## ACTIVITY
Below are the records. Gather each line that holds "agent".

DATA TO USE: Begin

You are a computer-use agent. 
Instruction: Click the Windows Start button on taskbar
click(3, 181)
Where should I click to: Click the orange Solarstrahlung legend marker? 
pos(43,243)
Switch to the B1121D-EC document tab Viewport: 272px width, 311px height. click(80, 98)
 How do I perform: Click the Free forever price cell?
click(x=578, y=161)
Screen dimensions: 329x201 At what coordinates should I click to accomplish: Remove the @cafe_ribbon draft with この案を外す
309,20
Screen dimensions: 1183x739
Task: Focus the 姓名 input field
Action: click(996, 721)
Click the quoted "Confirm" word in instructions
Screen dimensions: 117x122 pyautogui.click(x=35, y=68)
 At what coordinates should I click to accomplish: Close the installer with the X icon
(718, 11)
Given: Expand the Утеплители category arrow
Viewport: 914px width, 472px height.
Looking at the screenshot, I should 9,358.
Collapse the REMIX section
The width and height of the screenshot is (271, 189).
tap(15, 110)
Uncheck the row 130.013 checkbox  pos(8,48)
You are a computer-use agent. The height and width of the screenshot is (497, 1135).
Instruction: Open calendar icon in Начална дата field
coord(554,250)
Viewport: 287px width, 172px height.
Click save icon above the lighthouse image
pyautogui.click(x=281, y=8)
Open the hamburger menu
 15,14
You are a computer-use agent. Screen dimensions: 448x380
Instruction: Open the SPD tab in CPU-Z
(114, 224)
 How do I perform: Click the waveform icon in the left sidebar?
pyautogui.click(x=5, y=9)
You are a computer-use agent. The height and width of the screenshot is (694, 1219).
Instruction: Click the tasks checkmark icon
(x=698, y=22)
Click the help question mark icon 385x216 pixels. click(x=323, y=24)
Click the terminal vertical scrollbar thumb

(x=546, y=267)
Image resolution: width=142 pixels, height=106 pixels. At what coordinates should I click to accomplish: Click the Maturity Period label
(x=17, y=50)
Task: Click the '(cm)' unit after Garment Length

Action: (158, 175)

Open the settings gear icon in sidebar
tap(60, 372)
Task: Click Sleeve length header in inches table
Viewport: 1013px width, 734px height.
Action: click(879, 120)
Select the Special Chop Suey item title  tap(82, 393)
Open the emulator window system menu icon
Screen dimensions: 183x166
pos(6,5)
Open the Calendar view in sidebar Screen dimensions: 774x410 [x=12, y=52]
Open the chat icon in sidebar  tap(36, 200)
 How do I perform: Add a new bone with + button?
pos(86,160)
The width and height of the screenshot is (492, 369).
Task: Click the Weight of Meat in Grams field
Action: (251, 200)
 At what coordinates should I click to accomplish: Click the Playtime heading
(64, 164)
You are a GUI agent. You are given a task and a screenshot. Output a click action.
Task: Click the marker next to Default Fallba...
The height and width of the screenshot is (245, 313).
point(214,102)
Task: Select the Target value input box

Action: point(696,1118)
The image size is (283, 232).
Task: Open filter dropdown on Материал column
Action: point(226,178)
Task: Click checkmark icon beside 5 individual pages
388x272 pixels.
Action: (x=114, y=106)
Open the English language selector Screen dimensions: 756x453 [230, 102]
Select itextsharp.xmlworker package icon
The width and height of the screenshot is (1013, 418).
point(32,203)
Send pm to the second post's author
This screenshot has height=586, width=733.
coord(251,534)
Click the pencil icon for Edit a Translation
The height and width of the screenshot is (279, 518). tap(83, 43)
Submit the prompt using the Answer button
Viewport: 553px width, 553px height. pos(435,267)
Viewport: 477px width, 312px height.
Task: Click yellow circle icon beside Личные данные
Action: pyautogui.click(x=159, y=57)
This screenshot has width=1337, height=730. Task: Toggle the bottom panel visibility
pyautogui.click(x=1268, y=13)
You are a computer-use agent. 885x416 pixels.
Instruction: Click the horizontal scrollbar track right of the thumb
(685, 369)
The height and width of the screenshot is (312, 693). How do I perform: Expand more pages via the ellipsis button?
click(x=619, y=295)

DATA TO USE: End

## EXERCISE OUTPUT
You are a computer-use agent. 
You are a computer-use agent. The height and width of the screenshot is (497, 1135).
You are a computer-use agent. Screen dimensions: 448x380
You are a computer-use agent. The height and width of the screenshot is (694, 1219).
You are a GUI agent. You are given a task and a screenshot. Output a click action.
You are a computer-use agent. 885x416 pixels.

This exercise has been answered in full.